RoundPegg Available via Jive Software

photo by Mel B.
[Self-promo alert]
We are excited to announce that RoundPegg is one of first few companies to partner with Jive Software on their new social business platform.
The RoundPegg application is currently available to Jive consumers and allows employees to assess their cultural values, personality and communication style.
This matters because business is social. Now more so than ever.
It’s rare these days that our success is truly our own. We often have to lean on others in order to shine (and vice versa). The more effectively we can tap into how others operate the more successful the result.
Too often, frustration mounts when we seemingly can’t get through to others. That makes it difficult to get through to people who operate differently.
RoundPegg enables Jive’s 15 million business professionals to share their psychometric results with one another and get specific actions detailing how to improve their professional relationship to get the best out of their reports, peers, managers and vendors.
For a limited time, the RoundPegg app on Jive will improve the inner workings of all Jive customers for free.

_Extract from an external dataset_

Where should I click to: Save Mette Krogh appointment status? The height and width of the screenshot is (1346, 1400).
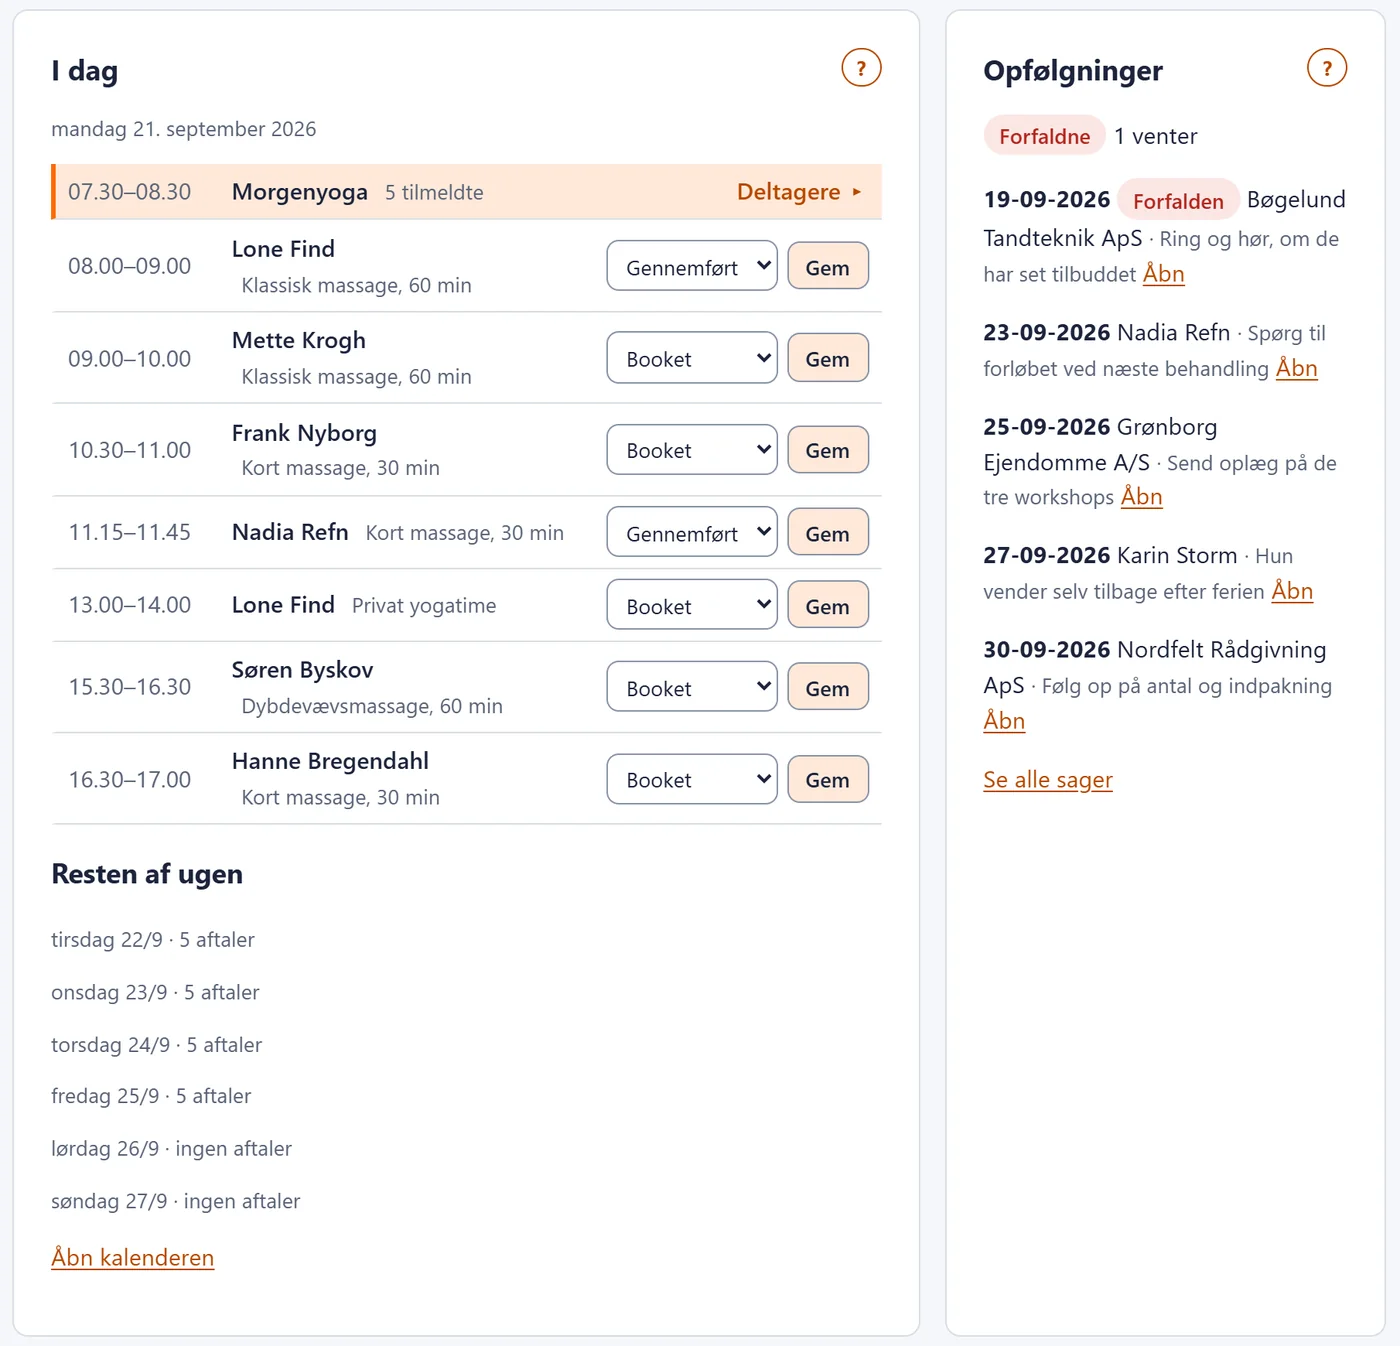(x=828, y=358)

Over time we will also provide companies with the ability to quantitatively assess their culture to understand what cultural values truly drive the differences in performance as well as the opportunity for customer companies to identify which candidates best exemplify their culture as well. (All of this can already be done via RoundPegg by contacting us at TellMeMore@roundpegg.com.)
Until then, let’s all understand our differences and work better together.